Seebaer van Nieuwelant (born 27 July 1623), son of Willemtgen and Willem Janszoon, was born south of Dirk Hartog Island, in present-day Western Australia. His father, not to be confused with the earlier Dutch explorer of the same name, was a midshipman from Amsterdam. He and his wife were aboard the Leijden, commanded by Claes Hermanszoon, which was charting the coast at the time. Their son's name in Dutch meant "sea-born of new land". (Note: From the journal of the Leijden (or Leyden): "On the 27th do. WILLEMTGEN JANSZ., wedded wife Of WILLEM JANSZ. of Amsterdam, midshipman, was delivered of a son, who got the name of SEEBAER VAN NIEUWELANT.")

The first European birth in New Zealand was Thomas Holloway King at the Rangihoua Bay settlement on 21 February 1815.

=== Polynesia ===
The first child born to European parents in Fiji was Augusta Cameron, born 5 December 1835.

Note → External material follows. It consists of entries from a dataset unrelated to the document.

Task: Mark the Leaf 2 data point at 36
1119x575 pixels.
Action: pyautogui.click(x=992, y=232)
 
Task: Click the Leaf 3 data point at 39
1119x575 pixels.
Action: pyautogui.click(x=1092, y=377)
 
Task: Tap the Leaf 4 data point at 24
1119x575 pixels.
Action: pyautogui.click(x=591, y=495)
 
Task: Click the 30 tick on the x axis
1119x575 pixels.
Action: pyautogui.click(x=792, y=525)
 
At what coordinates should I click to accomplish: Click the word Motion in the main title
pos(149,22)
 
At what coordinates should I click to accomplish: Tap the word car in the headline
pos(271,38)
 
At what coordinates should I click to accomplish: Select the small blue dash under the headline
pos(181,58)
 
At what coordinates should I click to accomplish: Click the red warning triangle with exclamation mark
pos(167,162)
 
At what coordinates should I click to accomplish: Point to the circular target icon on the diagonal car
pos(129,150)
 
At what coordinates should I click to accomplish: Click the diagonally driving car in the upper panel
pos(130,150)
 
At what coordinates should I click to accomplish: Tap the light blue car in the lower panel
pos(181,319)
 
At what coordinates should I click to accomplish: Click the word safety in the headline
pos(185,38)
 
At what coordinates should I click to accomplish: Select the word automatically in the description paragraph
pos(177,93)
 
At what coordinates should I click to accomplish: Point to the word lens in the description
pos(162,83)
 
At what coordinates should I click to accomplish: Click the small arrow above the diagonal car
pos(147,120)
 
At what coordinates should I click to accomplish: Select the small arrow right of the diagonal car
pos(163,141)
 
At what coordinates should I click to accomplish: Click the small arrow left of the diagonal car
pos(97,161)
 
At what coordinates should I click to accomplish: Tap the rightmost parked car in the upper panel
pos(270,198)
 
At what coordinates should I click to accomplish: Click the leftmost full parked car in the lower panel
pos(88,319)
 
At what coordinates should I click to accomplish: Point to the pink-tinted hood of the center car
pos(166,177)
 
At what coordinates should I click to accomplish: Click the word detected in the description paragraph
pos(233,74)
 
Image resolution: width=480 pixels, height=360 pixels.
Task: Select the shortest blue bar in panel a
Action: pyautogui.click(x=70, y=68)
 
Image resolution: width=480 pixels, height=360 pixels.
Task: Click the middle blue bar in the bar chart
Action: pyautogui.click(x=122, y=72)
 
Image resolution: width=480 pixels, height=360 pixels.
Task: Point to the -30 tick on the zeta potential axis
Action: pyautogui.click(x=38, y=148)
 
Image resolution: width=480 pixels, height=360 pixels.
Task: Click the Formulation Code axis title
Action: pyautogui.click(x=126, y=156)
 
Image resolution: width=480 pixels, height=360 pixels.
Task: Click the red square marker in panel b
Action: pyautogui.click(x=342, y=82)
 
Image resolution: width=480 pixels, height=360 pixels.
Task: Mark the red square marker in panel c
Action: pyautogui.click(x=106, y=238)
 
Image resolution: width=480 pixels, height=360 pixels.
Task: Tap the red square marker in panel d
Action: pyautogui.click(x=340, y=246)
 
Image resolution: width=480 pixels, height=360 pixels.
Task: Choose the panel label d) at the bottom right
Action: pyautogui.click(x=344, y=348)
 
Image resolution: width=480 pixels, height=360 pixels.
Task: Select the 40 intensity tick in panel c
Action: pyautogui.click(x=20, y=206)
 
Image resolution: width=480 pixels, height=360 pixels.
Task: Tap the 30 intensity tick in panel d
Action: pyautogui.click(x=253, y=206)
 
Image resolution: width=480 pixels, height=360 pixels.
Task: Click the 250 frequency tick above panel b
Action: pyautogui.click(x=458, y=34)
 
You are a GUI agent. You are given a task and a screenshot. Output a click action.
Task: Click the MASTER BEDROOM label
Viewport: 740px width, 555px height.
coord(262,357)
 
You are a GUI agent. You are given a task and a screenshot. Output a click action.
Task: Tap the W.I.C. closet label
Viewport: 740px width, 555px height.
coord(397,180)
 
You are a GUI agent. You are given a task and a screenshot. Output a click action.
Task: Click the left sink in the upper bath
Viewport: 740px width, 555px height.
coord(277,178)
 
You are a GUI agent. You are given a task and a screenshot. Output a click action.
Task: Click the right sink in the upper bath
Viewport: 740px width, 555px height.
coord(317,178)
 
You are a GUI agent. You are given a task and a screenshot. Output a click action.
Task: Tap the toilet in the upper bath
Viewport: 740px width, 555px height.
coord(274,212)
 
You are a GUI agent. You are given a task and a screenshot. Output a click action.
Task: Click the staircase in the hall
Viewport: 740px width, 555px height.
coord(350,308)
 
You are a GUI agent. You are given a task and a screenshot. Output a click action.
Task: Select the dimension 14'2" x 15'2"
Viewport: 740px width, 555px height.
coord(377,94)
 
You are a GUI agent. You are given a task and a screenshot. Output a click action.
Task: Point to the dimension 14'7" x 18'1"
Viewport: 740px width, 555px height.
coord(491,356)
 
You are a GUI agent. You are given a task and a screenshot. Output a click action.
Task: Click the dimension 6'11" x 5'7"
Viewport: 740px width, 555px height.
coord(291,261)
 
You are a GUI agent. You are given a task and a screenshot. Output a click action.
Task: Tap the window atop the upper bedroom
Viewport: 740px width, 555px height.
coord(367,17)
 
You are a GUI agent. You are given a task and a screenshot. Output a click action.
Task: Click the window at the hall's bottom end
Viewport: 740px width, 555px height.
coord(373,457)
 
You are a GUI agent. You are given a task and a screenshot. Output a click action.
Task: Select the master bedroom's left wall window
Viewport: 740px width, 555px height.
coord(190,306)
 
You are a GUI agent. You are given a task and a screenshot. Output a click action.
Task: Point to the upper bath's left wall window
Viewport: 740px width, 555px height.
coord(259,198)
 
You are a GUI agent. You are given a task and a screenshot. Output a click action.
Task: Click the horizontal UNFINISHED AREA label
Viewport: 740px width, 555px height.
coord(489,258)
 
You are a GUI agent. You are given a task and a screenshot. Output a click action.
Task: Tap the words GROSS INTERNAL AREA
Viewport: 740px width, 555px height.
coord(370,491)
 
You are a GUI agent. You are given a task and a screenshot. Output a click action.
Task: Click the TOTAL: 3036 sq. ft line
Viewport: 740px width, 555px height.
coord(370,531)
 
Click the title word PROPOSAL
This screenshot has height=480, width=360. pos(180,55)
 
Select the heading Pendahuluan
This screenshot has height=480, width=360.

The first white child in the Hawaiian Islands was Levi Sartwell Loomis who was born on 16 July 1820 in a grass hut in Honolulu, on the island of Oahu. his parents were Elisha and Mary Sartwell Loomis who were part of the first company of American missionaries which arrived on March 30, 1820, on the Thaddeus from Boston. On November 9, 1820, Sophia Moseley Bingham, Hawaii's first female white child, was born in Honolulu to American missionaries Hiram and Sybil Moseley Bingham.

==Africa==

===Rhodesia===

Nada Burnham (1894–1896), daughter of the celebrated American scout Frederick Russell Burnham, was the first white child born in Bulawayo and died of fever and starvation during the Siege of Bulawayo in the Second Matabele War. She was buried in the Pioneer Cemetery in Bulawayo, Southern Rhodesia.

=== South Africa ===
Bernert Willemsz Wijlant (born 6 June 1652), the son of Barenz Wijlant, was the first white child born in the Cape Colony (modern South Africa).

== Political symbolism ==
The Washington Post noted in 2018 that the birth of Virginia Dare is a celebrated symbol among far-right and white nationalist currents. VDARE, an alt-right website associated with white nationalism, is named in her honor.